Мы с Мишкой вздрогнули от этого неожиданного признания.

– Да они по-русски ни хрена не понимают! – успокоил нас переводчик. На столе появилась пачка «Мальборо». Мы с Ваниным ухватились за сигареты, как утопающие за соломинку. Я никак не мог понять, зачем Судо-сан понадобились молодые русские литераторы? Где она хочет их пристроить в своем журнале?

В момент моего глубокого раздумья Арамасса-сан навел на меня объектив, вспышка озарила «люкс», я испуганно моргнул и подавился дымом. Арамасса невозмутимо перевел объектив на Мишку.

– Фотографировать-то зачем? – прошептал Ванин.

– Ничего, – сказал Гусеев. – Это можно.

Началось интервью. Судо-сан достала из сумочки блокнотик с авторучкой – и блокнотик, и авторучка были такими же маленькими, как она сама, – и принялась рисовать иероглифы. Она задавала вопросы, Гусеев их переваривал, переводил нам, мы осмысливали, конструировали ответы и передавали по цепочке обратно. Арамасса-сан кружил над нами, как японский орел, время от времени ослепляя вспышкой.

Необходимо было следить за нитью беседы, а также за изяществом позы. Когда я попытался представить нас с Мишкой в цветном изображении на страницах японского журнала, где-то между колготками и транзисторами «Сони», мое воображение дало осечку. Фантазия отказывалась работать. Это было до того абсурдно, что мне захотелось посоветовать Арамассе-сану, чтобы он пощадил пленку.

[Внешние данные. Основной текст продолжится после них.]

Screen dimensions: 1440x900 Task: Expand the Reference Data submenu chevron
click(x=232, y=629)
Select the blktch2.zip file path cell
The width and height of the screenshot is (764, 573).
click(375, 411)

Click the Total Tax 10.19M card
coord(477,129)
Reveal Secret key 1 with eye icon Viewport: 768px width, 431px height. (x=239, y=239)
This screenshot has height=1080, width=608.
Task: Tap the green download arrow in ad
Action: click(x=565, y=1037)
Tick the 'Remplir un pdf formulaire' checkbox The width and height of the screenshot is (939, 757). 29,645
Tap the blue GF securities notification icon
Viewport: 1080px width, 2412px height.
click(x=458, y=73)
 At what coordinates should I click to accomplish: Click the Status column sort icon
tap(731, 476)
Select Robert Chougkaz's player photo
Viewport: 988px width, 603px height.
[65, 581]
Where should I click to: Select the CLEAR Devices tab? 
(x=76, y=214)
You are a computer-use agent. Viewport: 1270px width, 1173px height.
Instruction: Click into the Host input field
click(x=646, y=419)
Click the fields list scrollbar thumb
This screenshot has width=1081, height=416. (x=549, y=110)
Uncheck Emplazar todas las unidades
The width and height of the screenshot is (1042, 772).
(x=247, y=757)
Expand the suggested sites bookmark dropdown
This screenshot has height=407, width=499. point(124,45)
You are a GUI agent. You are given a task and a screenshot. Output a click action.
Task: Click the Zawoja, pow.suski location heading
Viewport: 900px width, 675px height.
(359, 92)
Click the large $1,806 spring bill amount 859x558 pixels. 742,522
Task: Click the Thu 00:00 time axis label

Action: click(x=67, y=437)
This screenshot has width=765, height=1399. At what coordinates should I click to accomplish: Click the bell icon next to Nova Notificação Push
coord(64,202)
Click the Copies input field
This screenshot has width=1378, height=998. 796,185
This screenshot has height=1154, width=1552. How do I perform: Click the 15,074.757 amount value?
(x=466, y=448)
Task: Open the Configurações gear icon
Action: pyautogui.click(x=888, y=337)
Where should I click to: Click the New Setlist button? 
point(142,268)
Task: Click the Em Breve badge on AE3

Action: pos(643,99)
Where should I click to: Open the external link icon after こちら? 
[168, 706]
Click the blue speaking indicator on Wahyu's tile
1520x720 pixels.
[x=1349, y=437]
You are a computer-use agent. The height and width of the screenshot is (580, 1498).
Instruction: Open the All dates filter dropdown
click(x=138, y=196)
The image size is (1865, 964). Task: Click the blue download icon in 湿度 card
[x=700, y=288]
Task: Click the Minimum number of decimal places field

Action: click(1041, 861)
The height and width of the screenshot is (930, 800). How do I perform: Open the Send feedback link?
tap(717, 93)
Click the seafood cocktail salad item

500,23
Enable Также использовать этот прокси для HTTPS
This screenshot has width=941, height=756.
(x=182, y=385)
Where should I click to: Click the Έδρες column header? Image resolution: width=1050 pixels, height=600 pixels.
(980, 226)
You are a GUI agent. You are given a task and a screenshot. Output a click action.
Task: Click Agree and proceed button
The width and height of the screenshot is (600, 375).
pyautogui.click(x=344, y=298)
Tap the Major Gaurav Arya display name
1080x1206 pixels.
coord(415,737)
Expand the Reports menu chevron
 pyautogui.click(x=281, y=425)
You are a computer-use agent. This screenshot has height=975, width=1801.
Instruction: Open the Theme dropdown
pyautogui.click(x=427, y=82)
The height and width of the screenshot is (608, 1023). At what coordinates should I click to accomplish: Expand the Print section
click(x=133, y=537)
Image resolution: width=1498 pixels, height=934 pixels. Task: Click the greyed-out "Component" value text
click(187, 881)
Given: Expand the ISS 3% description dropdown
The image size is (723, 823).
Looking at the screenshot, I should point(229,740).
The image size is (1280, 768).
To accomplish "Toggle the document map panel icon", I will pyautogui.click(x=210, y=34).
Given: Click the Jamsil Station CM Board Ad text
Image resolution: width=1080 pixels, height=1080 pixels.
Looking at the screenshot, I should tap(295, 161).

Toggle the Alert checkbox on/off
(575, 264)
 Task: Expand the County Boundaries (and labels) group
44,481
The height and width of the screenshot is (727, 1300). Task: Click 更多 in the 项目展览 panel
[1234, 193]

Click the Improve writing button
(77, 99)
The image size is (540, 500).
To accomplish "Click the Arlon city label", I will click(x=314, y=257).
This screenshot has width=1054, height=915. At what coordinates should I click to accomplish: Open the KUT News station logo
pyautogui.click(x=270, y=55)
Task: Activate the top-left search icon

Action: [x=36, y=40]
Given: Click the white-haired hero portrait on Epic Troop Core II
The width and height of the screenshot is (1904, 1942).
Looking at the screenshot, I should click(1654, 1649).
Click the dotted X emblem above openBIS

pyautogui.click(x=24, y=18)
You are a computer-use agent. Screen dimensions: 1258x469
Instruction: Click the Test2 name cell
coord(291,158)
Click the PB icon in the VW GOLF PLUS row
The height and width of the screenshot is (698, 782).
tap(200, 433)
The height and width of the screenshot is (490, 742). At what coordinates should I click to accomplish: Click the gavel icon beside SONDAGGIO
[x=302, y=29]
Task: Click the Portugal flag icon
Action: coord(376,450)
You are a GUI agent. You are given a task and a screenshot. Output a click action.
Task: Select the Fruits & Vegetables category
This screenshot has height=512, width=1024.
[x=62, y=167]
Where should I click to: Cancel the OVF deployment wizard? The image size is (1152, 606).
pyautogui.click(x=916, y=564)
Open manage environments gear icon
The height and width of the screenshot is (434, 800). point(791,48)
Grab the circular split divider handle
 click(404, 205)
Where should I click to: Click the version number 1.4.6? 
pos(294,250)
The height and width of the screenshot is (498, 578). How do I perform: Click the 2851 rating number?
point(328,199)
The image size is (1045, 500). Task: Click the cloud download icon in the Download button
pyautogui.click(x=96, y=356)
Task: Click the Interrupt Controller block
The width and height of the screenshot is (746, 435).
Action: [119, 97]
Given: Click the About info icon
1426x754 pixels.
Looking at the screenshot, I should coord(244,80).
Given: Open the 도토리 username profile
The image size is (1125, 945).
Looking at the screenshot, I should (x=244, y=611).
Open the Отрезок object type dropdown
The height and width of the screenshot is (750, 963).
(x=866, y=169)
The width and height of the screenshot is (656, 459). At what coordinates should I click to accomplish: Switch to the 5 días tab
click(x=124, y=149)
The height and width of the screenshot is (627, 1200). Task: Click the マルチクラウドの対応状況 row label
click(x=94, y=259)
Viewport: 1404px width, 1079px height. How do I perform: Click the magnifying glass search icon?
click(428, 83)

Надо сказать, что Гусеев, по моим подсчетам, понимал приблизительно пятнадцать процентов текста, произносимого Судо-сан, и примерно треть того, что говорили мы с Мишей. Желающие могут подсчитать процент неискаженной информации, попадавшей в японский блокнотик.

– Судо-сан спрашивает, как вы относитесь к экзо… Черт! Экзоспециалистам, что ли? Есть такие? – сказал Гусеев. Мы переглянулись.

– Может быть, к экзистенциализму? – спросил я.

– Йес! Йес! – вокликнула Судо-сан.

– К экзистенциализму мы не относимся, – четко сказал Ванин.

– А-а! Ладно! Этого переводить не буду! – махнул рукою Гусеев. – Черт его знает – хорошо это или плохо!

Судо-сан между тем терпеливо ждала ответа. Гусеев поморщился и что-то ей сказал. Она удивленно вскинула тоненькие японские брови, будто нарисованные кисточкой Хокусаи. В блокнотик полетел еще один иероглиф.

Судо-сан обворожительно улыбнулась и протенькала следующий вопрос.

– Как вы относитесь к женщинам? – облегченно вздохнув, перевел Гусеев. – Журнал у них женский, понимаешь, их волнует эта проблема.

– К женщинам мы относимся хорошо, – дружно отвечали мы.